DATA IN THIS EXERCISE →

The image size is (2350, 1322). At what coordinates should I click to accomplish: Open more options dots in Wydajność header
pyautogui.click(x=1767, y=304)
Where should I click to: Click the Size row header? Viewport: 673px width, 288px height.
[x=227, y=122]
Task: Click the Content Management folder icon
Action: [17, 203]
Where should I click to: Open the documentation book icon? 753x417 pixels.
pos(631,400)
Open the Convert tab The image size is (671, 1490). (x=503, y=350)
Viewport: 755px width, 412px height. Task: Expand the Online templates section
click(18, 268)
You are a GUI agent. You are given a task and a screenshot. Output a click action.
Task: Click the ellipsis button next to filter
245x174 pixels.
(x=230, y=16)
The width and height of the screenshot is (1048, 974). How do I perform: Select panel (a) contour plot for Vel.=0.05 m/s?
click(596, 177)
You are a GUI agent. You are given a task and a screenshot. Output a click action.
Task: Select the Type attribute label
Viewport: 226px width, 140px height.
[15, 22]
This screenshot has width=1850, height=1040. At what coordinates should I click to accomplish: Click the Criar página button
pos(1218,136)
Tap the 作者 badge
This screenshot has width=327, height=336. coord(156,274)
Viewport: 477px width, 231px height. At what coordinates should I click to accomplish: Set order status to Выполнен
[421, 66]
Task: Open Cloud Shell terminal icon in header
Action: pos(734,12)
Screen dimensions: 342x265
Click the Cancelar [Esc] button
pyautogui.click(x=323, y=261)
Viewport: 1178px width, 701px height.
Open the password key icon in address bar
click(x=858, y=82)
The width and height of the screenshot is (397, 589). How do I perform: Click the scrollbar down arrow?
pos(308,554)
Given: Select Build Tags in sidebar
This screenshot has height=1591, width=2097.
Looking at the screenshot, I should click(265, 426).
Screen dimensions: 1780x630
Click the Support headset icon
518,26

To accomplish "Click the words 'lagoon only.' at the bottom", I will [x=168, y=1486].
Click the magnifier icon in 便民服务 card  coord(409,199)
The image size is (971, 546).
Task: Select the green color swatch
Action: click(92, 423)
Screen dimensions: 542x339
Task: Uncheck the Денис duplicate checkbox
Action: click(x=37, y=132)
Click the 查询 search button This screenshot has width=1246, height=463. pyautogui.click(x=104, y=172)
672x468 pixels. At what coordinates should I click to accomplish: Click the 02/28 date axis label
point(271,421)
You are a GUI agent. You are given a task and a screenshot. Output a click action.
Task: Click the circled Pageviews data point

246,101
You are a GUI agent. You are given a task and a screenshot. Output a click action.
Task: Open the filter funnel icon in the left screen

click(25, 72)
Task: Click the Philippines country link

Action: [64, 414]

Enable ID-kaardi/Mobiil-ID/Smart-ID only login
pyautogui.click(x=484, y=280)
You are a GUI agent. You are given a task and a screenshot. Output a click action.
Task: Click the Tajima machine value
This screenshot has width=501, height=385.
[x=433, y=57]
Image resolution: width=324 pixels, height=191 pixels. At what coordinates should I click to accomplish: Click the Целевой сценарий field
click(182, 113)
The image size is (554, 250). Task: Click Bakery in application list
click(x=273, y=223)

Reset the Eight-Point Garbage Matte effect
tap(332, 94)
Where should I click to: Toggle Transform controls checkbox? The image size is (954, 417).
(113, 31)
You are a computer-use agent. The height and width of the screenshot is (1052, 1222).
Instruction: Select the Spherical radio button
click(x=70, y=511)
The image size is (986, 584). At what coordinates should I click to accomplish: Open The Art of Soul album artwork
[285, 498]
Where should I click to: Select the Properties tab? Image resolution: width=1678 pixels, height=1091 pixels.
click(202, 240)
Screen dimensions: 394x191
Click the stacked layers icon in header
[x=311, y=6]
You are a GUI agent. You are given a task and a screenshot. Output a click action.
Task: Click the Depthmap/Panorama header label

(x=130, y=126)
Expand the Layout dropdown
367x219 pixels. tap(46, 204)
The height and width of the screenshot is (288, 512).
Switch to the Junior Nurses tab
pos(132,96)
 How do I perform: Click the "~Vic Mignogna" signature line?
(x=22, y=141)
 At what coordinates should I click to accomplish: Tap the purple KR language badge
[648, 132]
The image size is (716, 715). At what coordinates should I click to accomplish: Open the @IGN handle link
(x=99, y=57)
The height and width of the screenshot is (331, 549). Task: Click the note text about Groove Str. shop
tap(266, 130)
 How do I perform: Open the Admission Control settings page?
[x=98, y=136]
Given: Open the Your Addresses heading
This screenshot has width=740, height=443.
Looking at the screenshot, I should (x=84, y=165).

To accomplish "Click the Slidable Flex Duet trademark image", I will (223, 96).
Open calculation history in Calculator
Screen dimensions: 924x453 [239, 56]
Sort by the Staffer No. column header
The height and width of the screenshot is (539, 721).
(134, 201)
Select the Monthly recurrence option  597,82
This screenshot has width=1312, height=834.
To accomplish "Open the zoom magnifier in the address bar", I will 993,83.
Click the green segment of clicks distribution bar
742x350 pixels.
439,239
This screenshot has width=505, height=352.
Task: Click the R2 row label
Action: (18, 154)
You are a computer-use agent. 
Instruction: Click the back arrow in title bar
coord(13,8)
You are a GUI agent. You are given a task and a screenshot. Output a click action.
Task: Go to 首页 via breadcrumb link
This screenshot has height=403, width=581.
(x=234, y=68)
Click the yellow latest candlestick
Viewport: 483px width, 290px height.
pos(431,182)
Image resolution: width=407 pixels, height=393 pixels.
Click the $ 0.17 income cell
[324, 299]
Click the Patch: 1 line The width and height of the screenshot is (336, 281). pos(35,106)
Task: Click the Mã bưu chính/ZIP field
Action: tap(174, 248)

WRITTEN EXERCISE → Present every line of the items above as a numbered list, leaving out the blank lines.

RESPONSE →
1. The image size is (2350, 1322). At what coordinates should I click to accomplish: Open more options dots in Wydajność header
2. pyautogui.click(x=1767, y=304)
3. Where should I click to: Click the Size row header? Viewport: 673px width, 288px height.
4. [x=227, y=122]
5. Task: Click the Content Management folder icon
6. Action: [17, 203]
7. Where should I click to: Open the documentation book icon? 753x417 pixels.
8. pos(631,400)
9. Open the Convert tab The image size is (671, 1490). (x=503, y=350)
10. Viewport: 755px width, 412px height. Task: Expand the Online templates section
11. click(18, 268)
12. You are a GUI agent. You are given a task and a screenshot. Output a click action.
13. Task: Click the ellipsis button next to filter
14. 245x174 pixels.
15. (x=230, y=16)
16. The width and height of the screenshot is (1048, 974). How do I perform: Select panel (a) contour plot for Vel.=0.05 m/s?
17. click(596, 177)
18. You are a GUI agent. You are given a task and a screenshot. Output a click action.
19. Task: Select the Type attribute label
20. Viewport: 226px width, 140px height.
21. [15, 22]
22. This screenshot has width=1850, height=1040. At what coordinates should I click to accomplish: Click the Criar página button
23. pos(1218,136)
24. Tap the 作者 badge
25. This screenshot has width=327, height=336. coord(156,274)
26. Viewport: 477px width, 231px height. At what coordinates should I click to accomplish: Set order status to Выполнен
27. [421, 66]
28. Task: Open Cloud Shell terminal icon in header
29. Action: pos(734,12)
30. Screen dimensions: 342x265
31. Click the Cancelar [Esc] button
32. pyautogui.click(x=323, y=261)
33. Viewport: 1178px width, 701px height.
34. Open the password key icon in address bar
35. click(x=858, y=82)
36. The width and height of the screenshot is (397, 589). How do I perform: Click the scrollbar down arrow?
37. pos(308,554)
38. Given: Select Build Tags in sidebar
39. This screenshot has height=1591, width=2097.
40. Looking at the screenshot, I should click(265, 426).
41. Screen dimensions: 1780x630
42. Click the Support headset icon
43. 518,26
44. To accomplish "Click the words 'lagoon only.' at the bottom", I will [x=168, y=1486].
45. Click the magnifier icon in 便民服务 card  coord(409,199)
46. The image size is (971, 546).
47. Task: Select the green color swatch
48. Action: click(92, 423)
49. Screen dimensions: 542x339
50. Task: Uncheck the Денис duplicate checkbox
51. Action: click(x=37, y=132)
52. Click the 查询 search button This screenshot has width=1246, height=463. pyautogui.click(x=104, y=172)
53. 672x468 pixels. At what coordinates should I click to accomplish: Click the 02/28 date axis label
54. point(271,421)
55. You are a GUI agent. You are given a task and a screenshot. Output a click action.
56. Task: Click the circled Pageviews data point
57. 246,101
58. You are a GUI agent. You are given a task and a screenshot. Output a click action.
59. Task: Open the filter funnel icon in the left screen
60. click(25, 72)
61. Task: Click the Philippines country link
62. Action: [64, 414]
63. Enable ID-kaardi/Mobiil-ID/Smart-ID only login
64. pyautogui.click(x=484, y=280)
65. You are a GUI agent. You are given a task and a screenshot. Output a click action.
66. Task: Click the Tajima machine value
67. This screenshot has width=501, height=385.
68. [x=433, y=57]
69. Image resolution: width=324 pixels, height=191 pixels. At what coordinates should I click to accomplish: Click the Целевой сценарий field
70. click(182, 113)
71. The image size is (554, 250). Task: Click Bakery in application list
72. click(x=273, y=223)
73. Reset the Eight-Point Garbage Matte effect
74. tap(332, 94)
75. Where should I click to: Toggle Transform controls checkbox? The image size is (954, 417).
76. (113, 31)
77. You are a computer-use agent. The height and width of the screenshot is (1052, 1222).
78. Instruction: Select the Spherical radio button
79. click(x=70, y=511)
80. The image size is (986, 584). At what coordinates should I click to accomplish: Open The Art of Soul album artwork
81. [285, 498]
82. Where should I click to: Select the Properties tab? Image resolution: width=1678 pixels, height=1091 pixels.
83. click(202, 240)
84. Screen dimensions: 394x191
85. Click the stacked layers icon in header
86. [x=311, y=6]
87. You are a GUI agent. You are given a task and a screenshot. Output a click action.
88. Task: Click the Depthmap/Panorama header label
89. (x=130, y=126)
90. Expand the Layout dropdown
91. 367x219 pixels. tap(46, 204)
92. The height and width of the screenshot is (288, 512).
93. Switch to the Junior Nurses tab
94. pos(132,96)
95.  How do I perform: Click the "~Vic Mignogna" signature line?
96. (x=22, y=141)
97.  At what coordinates should I click to accomplish: Tap the purple KR language badge
98. [648, 132]
99. The image size is (716, 715). At what coordinates should I click to accomplish: Open the @IGN handle link
100. (x=99, y=57)
101. The height and width of the screenshot is (331, 549). Task: Click the note text about Groove Str. shop
102. tap(266, 130)
103.  How do I perform: Open the Admission Control settings page?
104. [x=98, y=136]
105. Given: Open the Your Addresses heading
106. This screenshot has width=740, height=443.
107. Looking at the screenshot, I should (x=84, y=165).
108. To accomplish "Click the Slidable Flex Duet trademark image", I will (223, 96).
109. Open calculation history in Calculator
110. Screen dimensions: 924x453 [239, 56]
111. Sort by the Staffer No. column header
112. The height and width of the screenshot is (539, 721).
113. (134, 201)
114. Select the Monthly recurrence option  597,82
115. This screenshot has width=1312, height=834.
116. To accomplish "Open the zoom magnifier in the address bar", I will 993,83.
117. Click the green segment of clicks distribution bar
118. 742x350 pixels.
119. 439,239
120. This screenshot has width=505, height=352.
121. Task: Click the R2 row label
122. Action: (18, 154)
123. You are a computer-use agent. 
124. Instruction: Click the back arrow in title bar
125. coord(13,8)
126. You are a GUI agent. You are given a task and a screenshot. Output a click action.
127. Task: Go to 首页 via breadcrumb link
128. This screenshot has height=403, width=581.
129. (x=234, y=68)
130. Click the yellow latest candlestick
131. Viewport: 483px width, 290px height.
132. pos(431,182)
133. Image resolution: width=407 pixels, height=393 pixels.
134. Click the $ 0.17 income cell
135. [324, 299]
136. Click the Patch: 1 line The width and height of the screenshot is (336, 281). pos(35,106)
137. Task: Click the Mã bưu chính/ZIP field
138. Action: tap(174, 248)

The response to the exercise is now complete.